In the MLJ overview below, reproduce the portion between "MLJ (Machine Learning" and "of scikit-learn models.", inclusive, changing "toolbox" to "library".

# Start of Passage shown

A Machine Learning Framework for Julia

Installation  |  Cheatsheet  |  Workflows  |  Tutorials  |  Repository  |  Binder


MLJ (Machine Learning in Julia) is a toolbox written in Julia providing a common interface and meta-algorithms for selecting, tuning, evaluating, composing and comparing machine learning models written in Julia and other languages. In particular MLJ wraps a large number of scikit-learn models.

MLJ is released under the MIT licensed and sponsored by the Alan Turing Institute.

Try out MLJ in the following notebook on Binder. No installation required.

Key goals

  • Offer a consistent way to use, compose and tune machine learning models in Julia,

  • Promote the improvement of the Julia ML/Stats ecosystem by making it easier to use models from a wide range of packages,

  • Unlock performance gains by exploiting Julia's support for parallelism, automatic differentiation, GPU, optimisation etc.

Key features

  • Data agnostic, train models on any data supported by the Tables.jl interface,

  • Extensive, state-of-the art, support for model composition (pipelines and learning networks) (see more below),

  • Convenient syntax to tune and evaluate (composite) models.

  • Consistent interface to handle probabilistic predictions.

  • Extensible tuning interface, to support growing number of optimization strategies, and designed to play well with model composition.

# End of Passage shown
# Start of Dataset content

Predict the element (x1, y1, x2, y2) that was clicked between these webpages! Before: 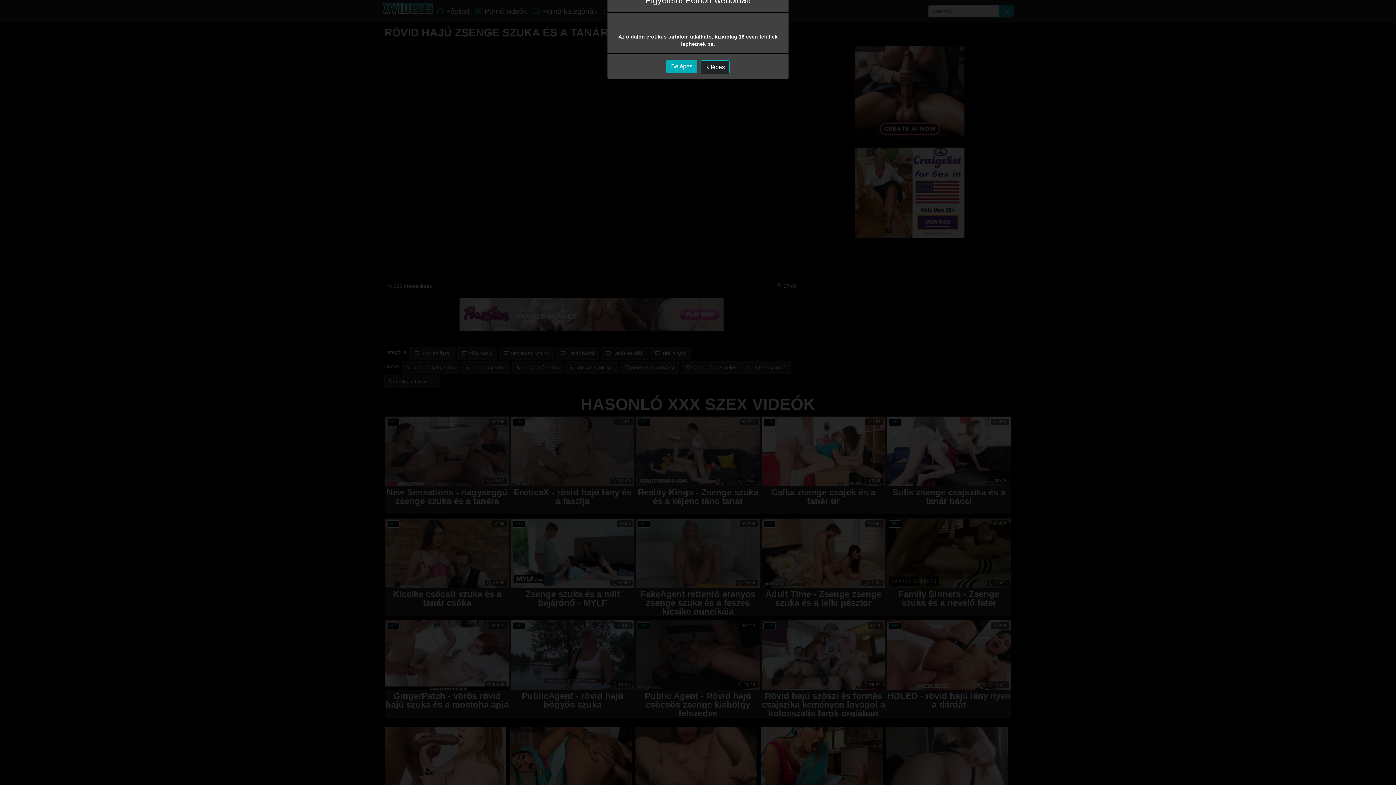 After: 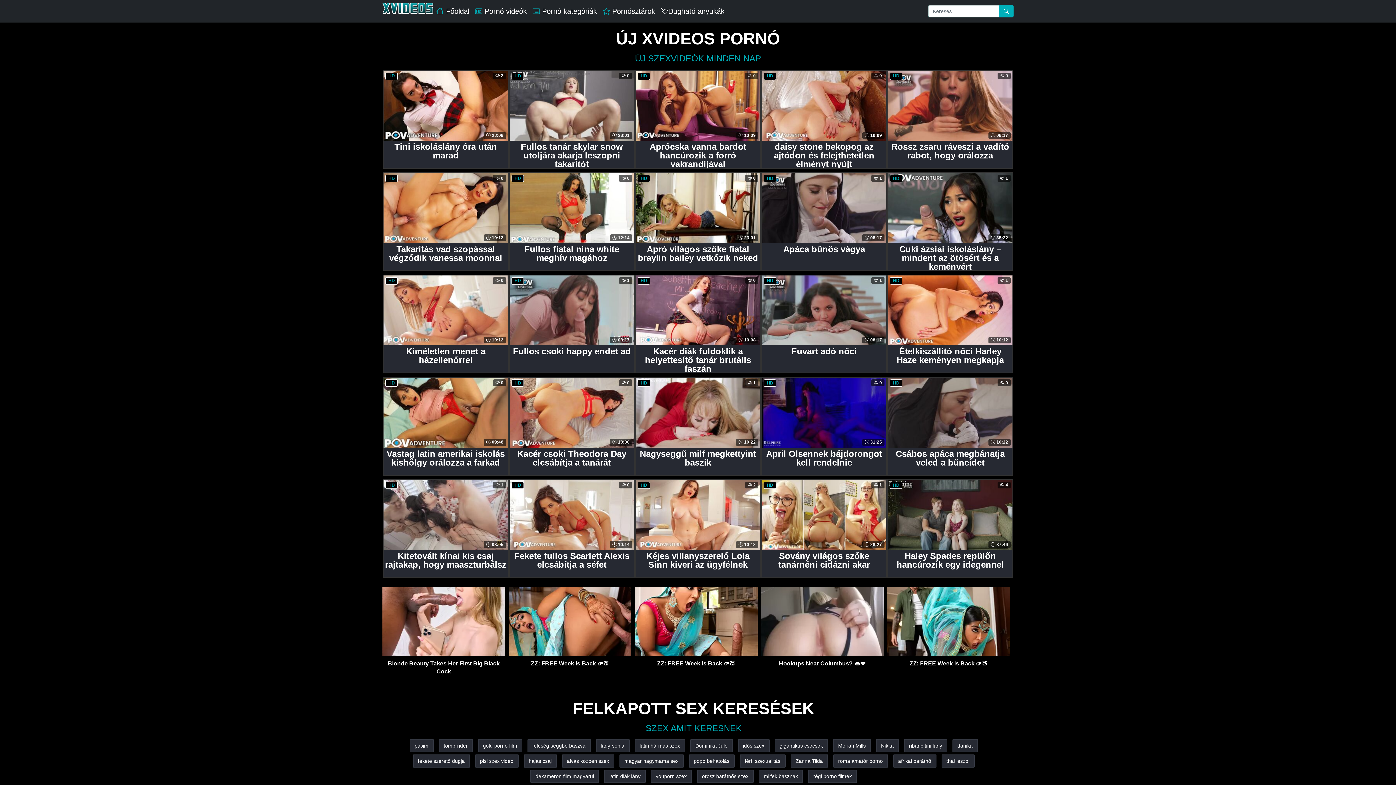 Action: bbox: (666, 59, 697, 73) label: Belépés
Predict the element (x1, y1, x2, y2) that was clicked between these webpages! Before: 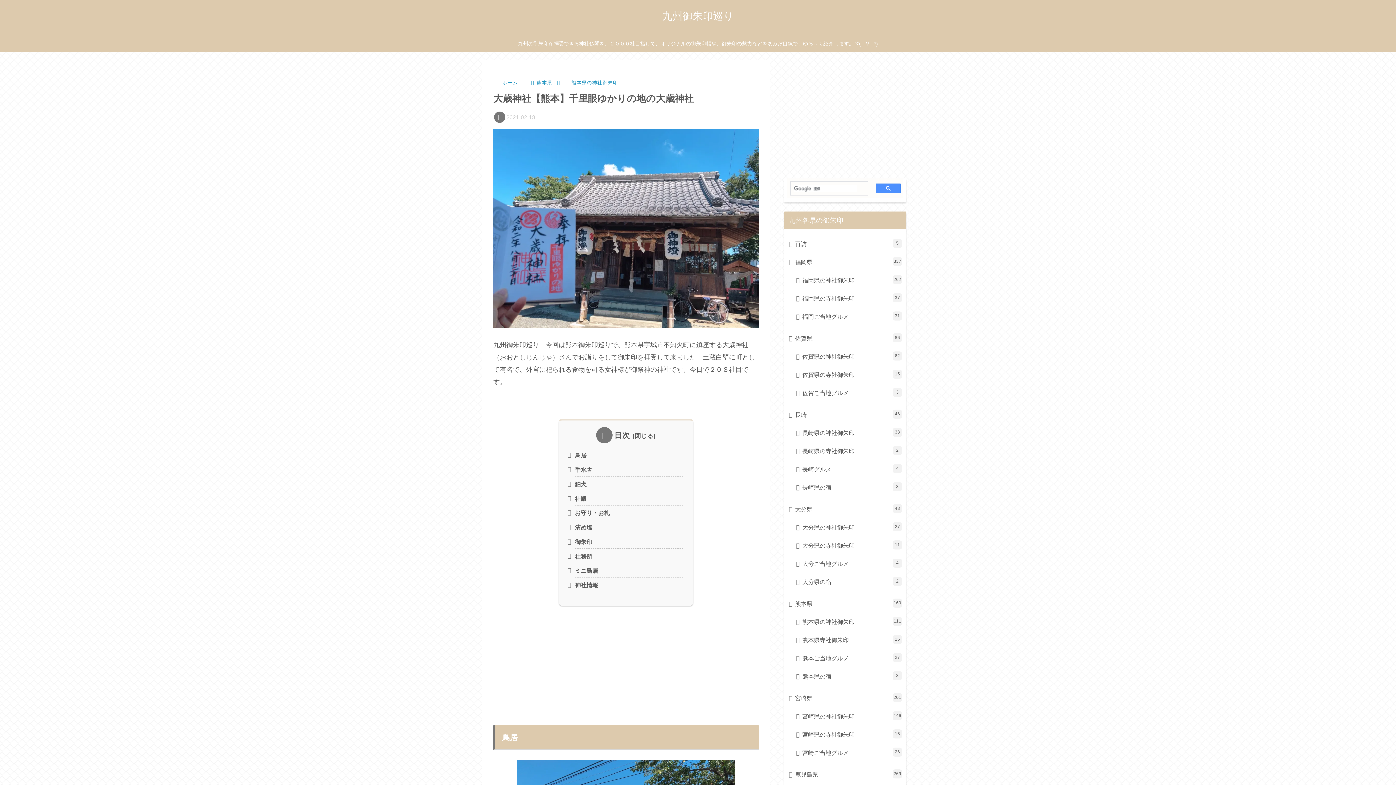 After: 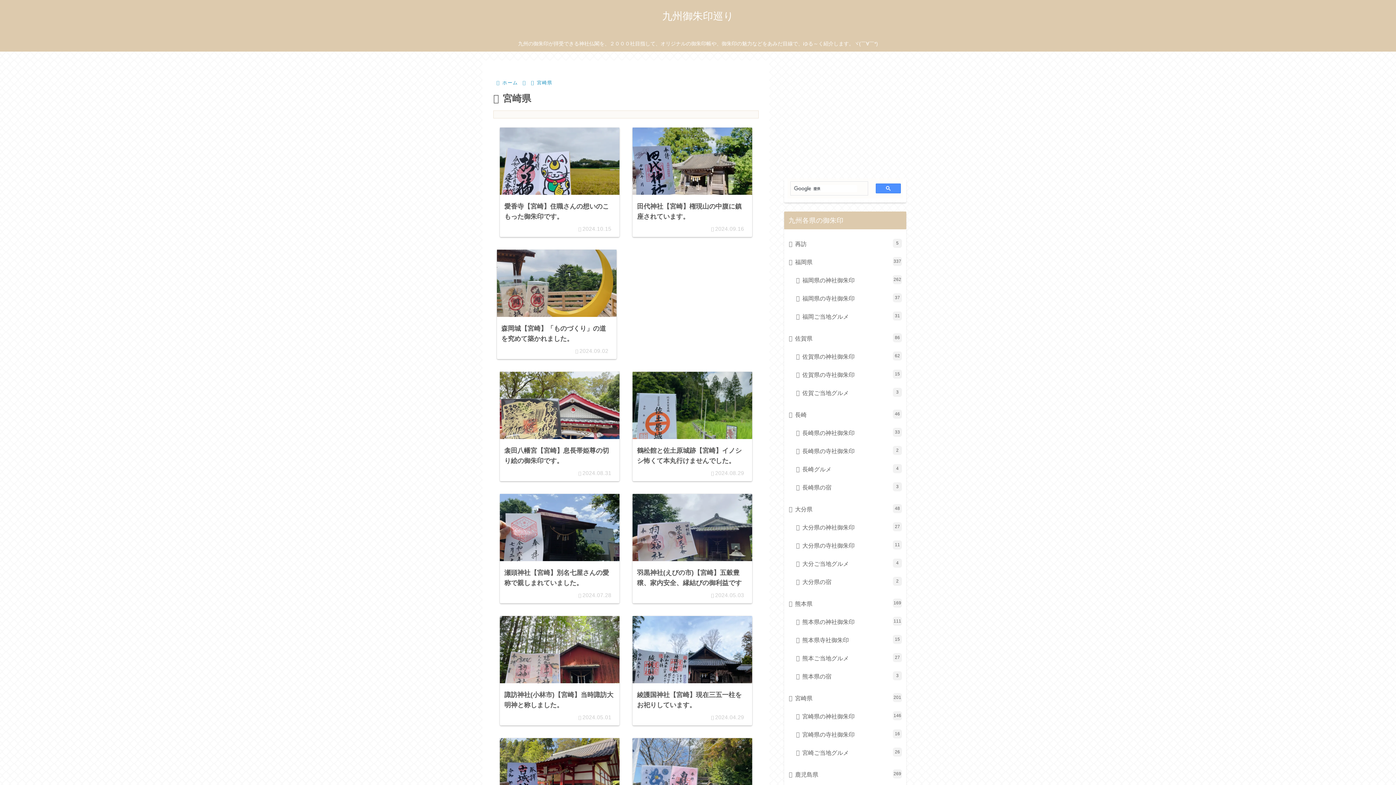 Action: bbox: (787, 689, 903, 708) label: 宮崎県
201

# End of Dataset content

● Result for this task
MLJ (Machine Learning in Julia) is a library written in Julia providing a common interface and meta-algorithms for selecting, tuning, evaluating, composing and comparing machine learning models written in Julia and other languages. In particular MLJ wraps a large number of scikit-learn models.